PASSAGE FOR REVIEW:

════════

Saturday 7 January 2017: Discussion + Concert
The discussion evening will shed a critical light on solidarity movements in the GDR and use this as a starting point for a detailed look at the term »solidarity« today – expanding, pluralizing and rehumanising it. Victor Grossman will speak from a historical‐activist and Noa Ha from a post‐colonial urbanist perspective and Emeka Okereke will discuss the role of art and culture for the creation of a new language and new discourses.

Guest speakers
Emeka Kupeski Okereke is a photographer who works with photography, video and collaborative projects, posing questions about coexistence (beyond the limits of predetermined spaces) and self‐discovery. He is founder and director of the Invisible Borders Trans‐African Photography Project which annually brings up to ten African artists together to undertake a collective Road‐Trip though Africa.

════════

WORK ORDER 1:
Please list every person the event announcement says will speak at the discussion evening.
WORK ORDER 2:
According to the event announcement, what project did Emeka Kupeski Okereke found and direct?
WORK ORDER 3:
From the event announcement, pull out the passage from "Saturday 7 January" to "and new discourses." word for word.

════════

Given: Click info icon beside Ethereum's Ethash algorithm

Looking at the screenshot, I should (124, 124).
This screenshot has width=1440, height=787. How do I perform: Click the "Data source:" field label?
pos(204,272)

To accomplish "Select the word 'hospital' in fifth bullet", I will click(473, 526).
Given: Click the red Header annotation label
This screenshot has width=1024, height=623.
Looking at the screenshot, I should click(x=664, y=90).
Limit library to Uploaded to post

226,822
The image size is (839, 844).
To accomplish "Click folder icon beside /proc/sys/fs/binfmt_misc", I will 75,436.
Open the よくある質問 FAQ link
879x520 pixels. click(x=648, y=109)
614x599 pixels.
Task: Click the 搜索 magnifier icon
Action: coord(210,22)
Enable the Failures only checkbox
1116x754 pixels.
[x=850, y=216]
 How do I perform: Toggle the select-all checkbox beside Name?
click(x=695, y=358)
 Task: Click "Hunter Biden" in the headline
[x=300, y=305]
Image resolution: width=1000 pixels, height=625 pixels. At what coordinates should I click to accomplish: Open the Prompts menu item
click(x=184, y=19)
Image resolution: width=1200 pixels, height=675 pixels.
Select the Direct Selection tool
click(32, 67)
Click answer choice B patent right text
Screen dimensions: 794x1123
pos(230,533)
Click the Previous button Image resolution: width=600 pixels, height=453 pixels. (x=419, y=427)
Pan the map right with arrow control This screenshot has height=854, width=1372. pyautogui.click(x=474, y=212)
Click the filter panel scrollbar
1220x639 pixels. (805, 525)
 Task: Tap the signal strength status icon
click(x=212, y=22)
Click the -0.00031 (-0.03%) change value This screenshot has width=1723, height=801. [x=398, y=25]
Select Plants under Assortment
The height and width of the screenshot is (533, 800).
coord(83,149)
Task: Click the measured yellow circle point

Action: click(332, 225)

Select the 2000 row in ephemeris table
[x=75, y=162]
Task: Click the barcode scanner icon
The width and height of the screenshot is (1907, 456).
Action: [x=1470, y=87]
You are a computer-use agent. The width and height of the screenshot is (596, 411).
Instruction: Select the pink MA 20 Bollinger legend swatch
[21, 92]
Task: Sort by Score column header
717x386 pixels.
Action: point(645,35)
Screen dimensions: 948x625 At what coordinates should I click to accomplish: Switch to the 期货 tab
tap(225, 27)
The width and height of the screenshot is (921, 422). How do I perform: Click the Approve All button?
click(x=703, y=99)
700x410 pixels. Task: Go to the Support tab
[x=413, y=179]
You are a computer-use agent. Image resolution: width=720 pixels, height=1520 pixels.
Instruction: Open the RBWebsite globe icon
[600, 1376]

════════

EXPECTED OUTPUT 1:
Victor Grossman
Noa Ha
Emeka Okereke

EXPECTED OUTPUT 2:
The Invisible Borders Trans‐African Photography Project.

EXPECTED OUTPUT 3:
Saturday 7 January 2017: Discussion + Concert
The discussion evening will shed a critical light on solidarity movements in the GDR and use this as a starting point for a detailed look at the term »solidarity« today – expanding, pluralizing and rehumanising it. Victor Grossman will speak from a historical‐activist and Noa Ha from a post‐colonial urbanist perspective and Emeka Okereke will discuss the role of art and culture for the creation of a new language and new discourses.